現在、日本の食料自給率は37%に低迷していますが、生食用ジャガイモの自給率は100%です。
種芋を介して病害虫が広がりやすく、農家は厳重な管理をしながら生産しています。輸入解禁で特に懸念されるのはジャガイモシロシストセンチュウという害虫の侵入です。ジャガイモをはじめナス科の根に寄生し生育不良を引き起こします。
この害虫は死ぬと小さく頑丈な球体となり、内部の卵が15年以上も生存します。いったん土壌に入れば死滅させることは困難で、輸入解禁となれば全国の農地に侵入する危険性が高まります。
■食品添加物扱いで
また、広大な農地で生産される米国産は圧倒的な価格競争力があります。国産の8割を生産する北海道では、ジャガイモ、小麦、テンサイ、豆類が「輪作」されており、ジャガイモ生産が危機に陥れば他の品目も危機に陥ります。

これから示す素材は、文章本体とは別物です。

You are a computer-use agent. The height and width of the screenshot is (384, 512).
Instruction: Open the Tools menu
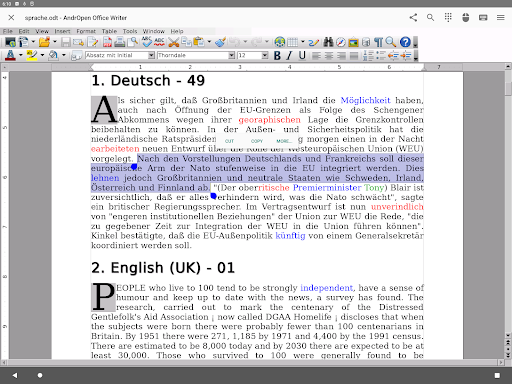pos(130,31)
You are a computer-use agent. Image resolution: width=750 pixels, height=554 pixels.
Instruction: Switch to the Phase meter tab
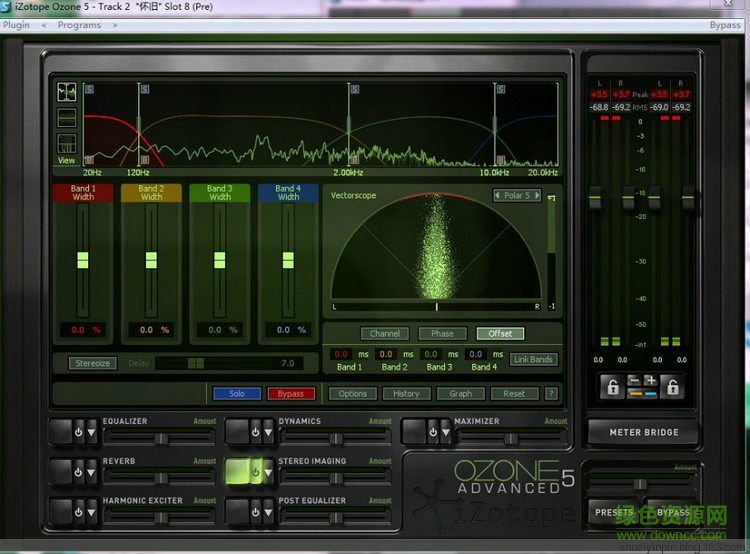(442, 333)
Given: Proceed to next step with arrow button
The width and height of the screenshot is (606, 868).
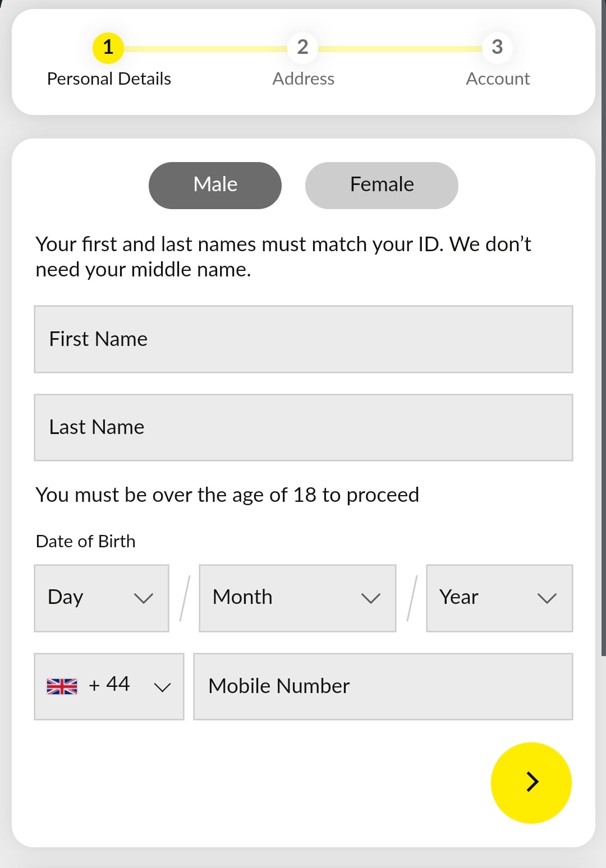Looking at the screenshot, I should (531, 782).
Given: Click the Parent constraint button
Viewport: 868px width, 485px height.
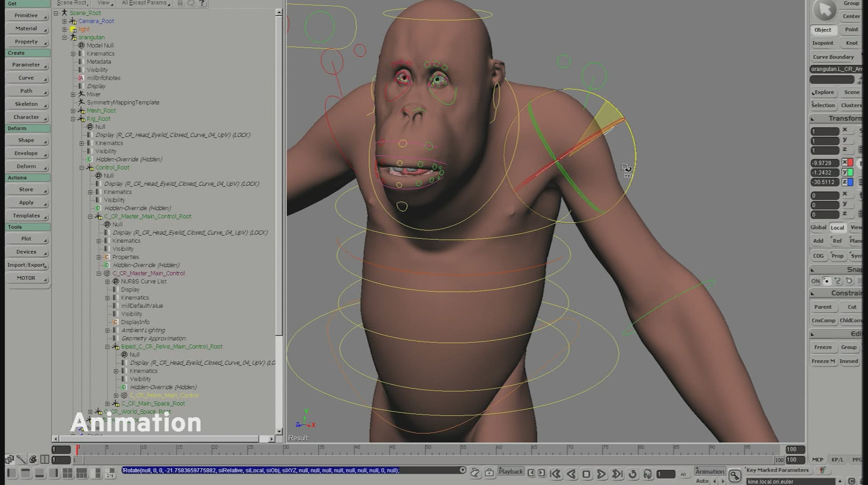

さらに問題なのは、収穫後、輸出の際に使われる農薬です。その一つ、殺菌剤のジフェノコナゾールは日本では農薬登録されていますが、収穫後の使用は禁止されています。発がん性等があり、内部組織に残留するからです。
しかし、2020年に米国が輸入解禁を要請した際、農薬ではなく食品添加物として申請・認可され、残留農薬の基準値も20倍に引き上げられました。申請したのは多国籍農薬企業です。
米国でジャガイモの発芽抑制に使われている除草剤クロルプロファムも同様です。日本では収穫後の使用は禁止されており、EU(欧州連合)では20年に全面使用禁止となっています。
政府は1日の摂取許容量を上回らなければ「科学的に問題ない」と言います。だからと言って100%安全とは言えません。科学の進歩で新たなリスクが示され、添加物指定が取り消された事例はいくつもあります。それまでは懸念があっても使い続けられていました。だからこそ食品添加物の使用は極力制限すべきなのです。
自給できるジャガイモを、禁止された農薬を添加物として認可し、健康リスクを負ってまで米国から輸入する必要はまったくありません。
■米国に膝屈するな
生食用ジャガイモの輸入解禁は、第1次トランプ政権が、検疫措置の国際ルールを定めたWTO(世界貿易機関)SPS協定に基づいて求めたものです。日本政府は、米国の要請に応え「粛々と手続きを進める」としています。
しかし現在、トランプ米政権はWTO協定を無視し、日本からの食料品の輸入に高い関税を課しています。無法なトランプ関税に対しカナダのカーニー政権は公然と抗議し対抗措置を発動しています。
日本政府は、米国の身勝手な要求に膝を屈して手続きを進めるべきではありません。